Мысли мои настолько были заняты этим конфликтом, что я стал невероятно рассеян и невнимателен к работе. Дело доходило до вещей, граничивших со служебным преступлением. Однажды Савинцев, вернувшись с перерыва, дотронулся до ручки двери от сейфа и она тут же открылась. Оказалось, что я забыл повернуть замок. Спасли меня пластилиновые печатки, которые я не забыл поставить. Коваленко великодушно замял неприятный случай. В другой раз, я оставил на столе целый мешок секретнейших документов, предназначенных для сожжения. Во дворе «инспекции» имелась специальная цементная будка на замке. Ключ от нее выдавался дежурным офицером под расписку. В будке была печь, где и полагалось сжигать ненужные бумаги. Я же забыл мешок с такими остатками на столе в незапертой комнате. К счастью тут же пришел другой сотрудник, нашел мешок и вызвал Коваленко по телефону. Когда я вернулся, на моем столе торжественно были рассыпаны мятые бумаги, а вокруг с насупленными лицами сидели Коваленко и товарищи по работе.
Простили и на этот раз… В следующий раз могли не простить. Однако гораздо важнее опасения, что я когда-нибудь сорвусь, было сознание, что чувство личной ответственности за службу в разведке мучало не одного меня, а большинство сотрудников, которых я мог бы классифицировать, как честных людей.

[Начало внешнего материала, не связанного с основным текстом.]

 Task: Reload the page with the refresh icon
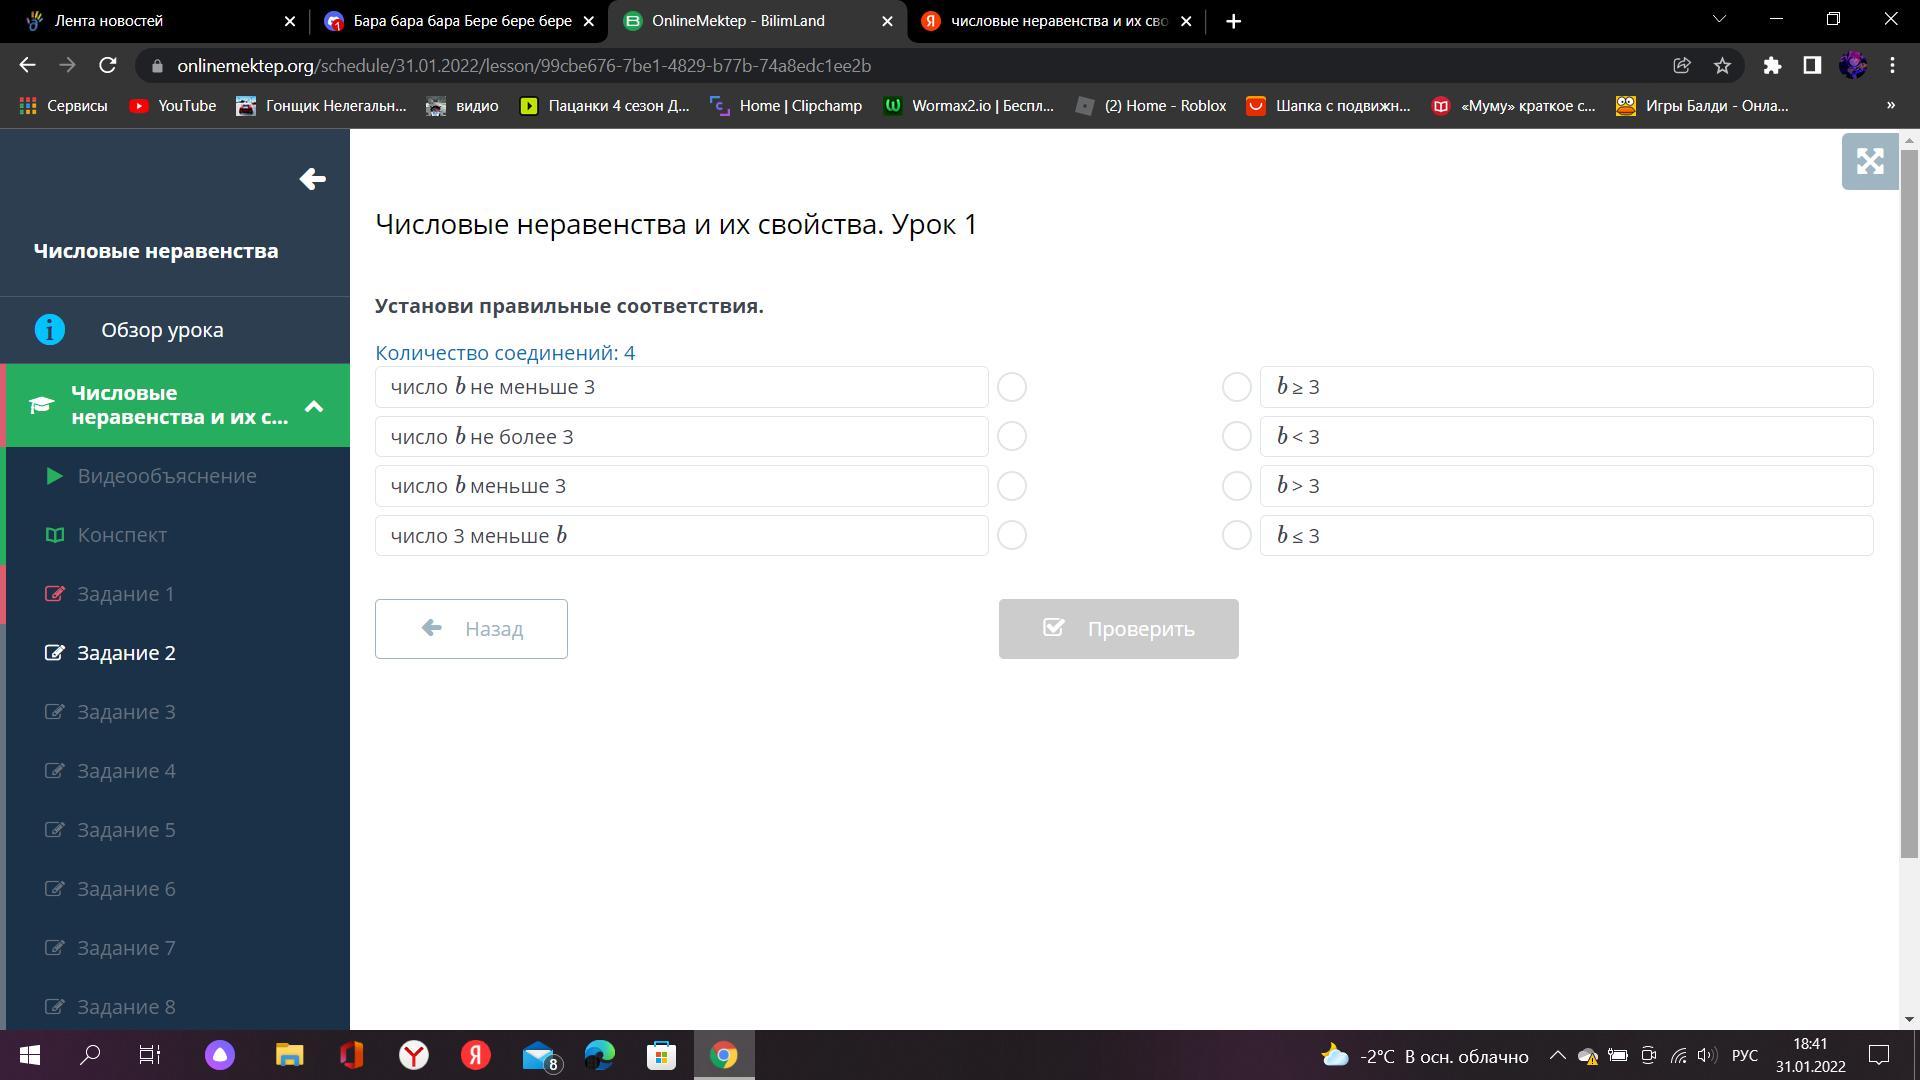(108, 66)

Я видел это в десятках мелочей, из многих разговоров и встреч. Вообще, у людей, стоящих ближе к власти, чувство личной ответственности за происходящее появляется гораздо скорее и гораздо острее, чем у рядовых граждан. Советские граждане, не включенные прямо в аппарат власти, могут отложить решение проблемы: «с кем я и чему служу?» А сотрудники разведки, к тому же и знали и видели больше, чем другие. Дилемма «с властью или с народом» возникала перед ними раньше, чем, например, перед инженером Днепрогэса или химиком Резинокомбината.

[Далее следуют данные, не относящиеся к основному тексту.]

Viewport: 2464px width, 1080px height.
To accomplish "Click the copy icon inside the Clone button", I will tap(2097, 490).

Я видел доказательство этому душевному кризису в зачитанных до ветхости страницах западных газет, где печатались статьи с критикой советской власти. Я думал о нем и тогда, когда заставал наших шоферов за слушанием западных радиостанций на русском языке. Иногда, заслышав шаги начальства по коридору, они быстро выключали приемник, но бросив беглый взгляд на шкалу мы догадывались какая радиостанция только-что слушалась. «Мы» — потому что об этом открыто разговаривали между собой не только младшие офицеры, но и Коваленко обсуждал с нами «слишком частое слушание шоферами западной болтовни».